"Are you one of my extras?"
That's how I'm greeted as I step into Ocean Blue on Hillview Street one afternoon this week to participate in a scene being shot for Steve Tatone's new indie thriller, "Blind Pass."
"Yes ..." I say dubiously, eyeing the 20-somethings gathered nearby, sorting though their voluminous hanging bags of potential outfits.
"Which of these do you think?" one of them asks "Sue," a down-to-earth woman in jeans and a T-shirt who appears to be the extras wrangler. She is blonde, buxom and has wide eyes that seem never to blink — the extra, that is, not Sue.
"That one's fine," says Sue, hardly glancing. She is the only person in sight who does not exude an "I am an important movie person" aura.
Sue looks at me, sans clothing bag. I shrug.
"What you see is what you get," I say. She smiles and says, "No problem."
Tatone, a gregarious, short, sturdy man in a black beret, introduces himself. The writer/producer of Sarasota's Midnight Pass Productions was the toast of last year's Sarasota Film Festival, where his first film, "A Beautiful Noise" debuted. Tatone has been filming his latest, which stars Armand Assante and Danielle White (from "A Beautiful Noise"), in and around Sarasota this month.
White plays the daughter of Assante, a rich Sarasota attorney. I don't really know the story line but I know that Assante dies (they already filmed his funeral) and White goes blind.
Tatone brushes off my apology for tardiness. I'd been told told the shoot would begin at noon and it is now almost 2.
"We're just getting ready to start," he says.
Not really. The first thing you learn when you're on a movie set is that there is an awful lot of down time.
They are setting the lights and laying the camera track. They are de-shining the bald heads of the extras with powder. They are doing odd things like wiping the rims of wine glasses that are never going to be visible without a magnifying glass and fixing a stray hair that is invisible to the naked eye.
They are heavily making up the 19-year-old star, White, a Booker High grad whom Tatone has lured back from California to make co-producer on this project.
Sue gives the extras their instructions — which consist of one rule.
"Wherever you are put first, that's your No. 1 position," she says. "Remember where to go when we say, 'Go to one.'"
My No. 1 is seated at a table next to the musicians playing behind White, who will be lip synching a sultry jazz song even though her quite remarkable singing voice will provide the actual soundtrack. The scene is set in a bar, several months before she goes blind. (Tatone swears it is a thriller).
From what I can gauge, my left knee may potentially be visible in the shot. As a lackey covers up the logo on the shirt of the extra next to me — "That's got to go" — I wonder if I should have shaved my legs.
More than an hour later, we are ready. There are about 25 people crammed into the small back room. There is apple juice in the wine glasses, which we are warned not to drink or move a fraction of an inch.

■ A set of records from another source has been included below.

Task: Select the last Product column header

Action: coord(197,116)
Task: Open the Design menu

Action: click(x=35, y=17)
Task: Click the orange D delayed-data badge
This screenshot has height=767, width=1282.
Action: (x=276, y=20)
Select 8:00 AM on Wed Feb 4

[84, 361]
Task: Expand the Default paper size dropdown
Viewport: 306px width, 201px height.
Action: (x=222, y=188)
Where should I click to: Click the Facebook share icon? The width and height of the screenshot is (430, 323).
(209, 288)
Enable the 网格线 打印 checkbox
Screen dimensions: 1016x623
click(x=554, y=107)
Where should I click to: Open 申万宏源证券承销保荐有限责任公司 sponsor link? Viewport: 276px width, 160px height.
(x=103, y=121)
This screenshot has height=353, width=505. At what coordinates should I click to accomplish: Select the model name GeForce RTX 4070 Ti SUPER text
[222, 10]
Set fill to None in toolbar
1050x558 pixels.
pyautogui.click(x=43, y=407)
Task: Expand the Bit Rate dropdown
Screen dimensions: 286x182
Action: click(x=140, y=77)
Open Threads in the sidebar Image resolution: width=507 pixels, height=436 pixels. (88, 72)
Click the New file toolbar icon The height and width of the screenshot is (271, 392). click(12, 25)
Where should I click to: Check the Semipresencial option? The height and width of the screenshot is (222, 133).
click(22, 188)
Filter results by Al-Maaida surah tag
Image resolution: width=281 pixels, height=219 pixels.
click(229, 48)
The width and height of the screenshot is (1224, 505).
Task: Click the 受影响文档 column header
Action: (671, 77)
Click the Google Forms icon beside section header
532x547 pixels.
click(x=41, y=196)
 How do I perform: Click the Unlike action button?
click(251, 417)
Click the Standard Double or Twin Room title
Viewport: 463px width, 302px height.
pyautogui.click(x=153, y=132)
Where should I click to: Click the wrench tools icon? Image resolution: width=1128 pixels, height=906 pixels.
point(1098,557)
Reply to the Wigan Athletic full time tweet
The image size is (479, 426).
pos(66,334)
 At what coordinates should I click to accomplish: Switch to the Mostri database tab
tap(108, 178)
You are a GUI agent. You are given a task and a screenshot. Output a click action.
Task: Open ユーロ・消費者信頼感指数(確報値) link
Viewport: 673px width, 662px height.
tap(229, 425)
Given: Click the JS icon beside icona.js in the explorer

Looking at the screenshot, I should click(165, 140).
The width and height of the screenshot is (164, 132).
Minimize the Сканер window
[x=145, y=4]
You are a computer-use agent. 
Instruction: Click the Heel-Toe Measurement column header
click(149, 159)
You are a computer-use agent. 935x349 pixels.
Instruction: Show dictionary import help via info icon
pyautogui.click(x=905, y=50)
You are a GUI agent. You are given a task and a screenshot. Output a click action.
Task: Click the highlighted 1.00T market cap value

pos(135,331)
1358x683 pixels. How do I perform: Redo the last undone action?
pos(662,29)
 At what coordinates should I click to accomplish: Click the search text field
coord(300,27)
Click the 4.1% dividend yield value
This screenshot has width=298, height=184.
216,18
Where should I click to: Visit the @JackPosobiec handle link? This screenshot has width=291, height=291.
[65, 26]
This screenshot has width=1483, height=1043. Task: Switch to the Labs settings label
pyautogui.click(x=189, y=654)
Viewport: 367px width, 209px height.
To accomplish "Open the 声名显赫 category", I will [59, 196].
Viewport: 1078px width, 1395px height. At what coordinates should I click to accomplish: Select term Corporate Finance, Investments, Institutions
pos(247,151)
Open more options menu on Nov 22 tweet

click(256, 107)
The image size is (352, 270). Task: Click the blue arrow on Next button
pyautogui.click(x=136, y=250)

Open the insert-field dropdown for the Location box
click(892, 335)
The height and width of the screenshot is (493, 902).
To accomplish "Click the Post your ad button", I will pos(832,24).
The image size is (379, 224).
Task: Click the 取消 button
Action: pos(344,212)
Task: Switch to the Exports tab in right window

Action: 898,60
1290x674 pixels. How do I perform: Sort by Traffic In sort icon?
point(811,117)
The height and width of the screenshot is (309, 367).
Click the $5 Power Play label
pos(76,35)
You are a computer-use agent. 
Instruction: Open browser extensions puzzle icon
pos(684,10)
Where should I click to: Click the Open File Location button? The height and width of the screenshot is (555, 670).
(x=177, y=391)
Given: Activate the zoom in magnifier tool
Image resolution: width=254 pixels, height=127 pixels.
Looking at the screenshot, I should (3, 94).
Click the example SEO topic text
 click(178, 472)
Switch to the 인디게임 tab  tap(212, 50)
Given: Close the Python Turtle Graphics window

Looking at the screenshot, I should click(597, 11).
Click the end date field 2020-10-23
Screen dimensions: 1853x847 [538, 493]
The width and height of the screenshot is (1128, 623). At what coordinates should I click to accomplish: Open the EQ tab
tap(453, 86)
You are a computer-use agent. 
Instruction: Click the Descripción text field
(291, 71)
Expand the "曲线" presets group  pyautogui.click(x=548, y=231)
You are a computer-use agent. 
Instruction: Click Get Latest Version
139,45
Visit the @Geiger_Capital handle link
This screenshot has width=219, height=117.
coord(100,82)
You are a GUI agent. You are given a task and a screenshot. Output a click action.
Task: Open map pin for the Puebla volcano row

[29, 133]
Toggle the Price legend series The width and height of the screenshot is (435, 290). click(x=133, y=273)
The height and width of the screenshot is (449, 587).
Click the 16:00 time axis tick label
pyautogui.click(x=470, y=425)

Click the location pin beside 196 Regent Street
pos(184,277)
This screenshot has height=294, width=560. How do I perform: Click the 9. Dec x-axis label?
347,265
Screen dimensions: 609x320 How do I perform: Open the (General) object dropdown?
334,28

"Ready," says Tatone, seated behind a computer monitor that shows the camera shot. "Action."
A very large man in a suit crosses in front of the camera to my table, greets me and takes the seat next to me, slinging his very large arm over my shoulder. Apparently he is my date. I play along.
"Cut," says Tatone.
"That was good," my date says to me. "But a kiss would probably be better."
Tatone says the opening is too static. I am moved off camera and told to make my entrance three seconds after I hear "action."
"No. 1 position!" Sue calls out.
Wait. Does she mean my number one No. 1 or my number 2 No. 1? Too late.
One, two, three. I cross in front of the camera, taking care not to trip on its track. My large friend pulls out my chair for me, then plays with my hair, my hand. White sings like she really means it. She is very good.
We do this about five more times. People keep saying "Carrie!" and I look around to see what I'm doing wrong. It takes me most of the afternoon to realize that's the name of White's character.
We take another long break which not only seems to take many months but does, in a way, because when we return to the filming I am told I can no longer be in the shot because this is a scene seven months later and I do not have a different dress.
White passes by in a new outfit. It is also strapless and falling down.
"Forget the movie, I just want to hear you sing," I say to her.
She looks genuinely surprised. Her vocal career is as important to her as her face time on camera. How refreshing.
Tatone allows me to crowd behind the monitor, where each member of the crew is obsessing over what they see.
"She doesn't need the false eyelashes," says the makeup person.
"That extra needs a drink glass," says Sue.
The blonde extra sit
s in for White while they adjust the lights. On the monitor, she licks puffy, glossy lips.
"Steve, my man, you've got good taste in extras," says a leering colleague.
It's 5 p.m. and we are getting booted from the bar in less than an hour. People are getting rowdy, even though it's only apple juice. White is trying to stay in character. She's supposed to be heartbroken.
"Cool it everyone!" Tatone says, then whispers: "I want her to stay in the mood."
From my admittedly partial view, the first take is perfect. The camera moves in slowly until it is centered on White's limpid, tear-filled eyes as she finishes singing "You Don't Know Me." The camera stays on her forever and she never blinks.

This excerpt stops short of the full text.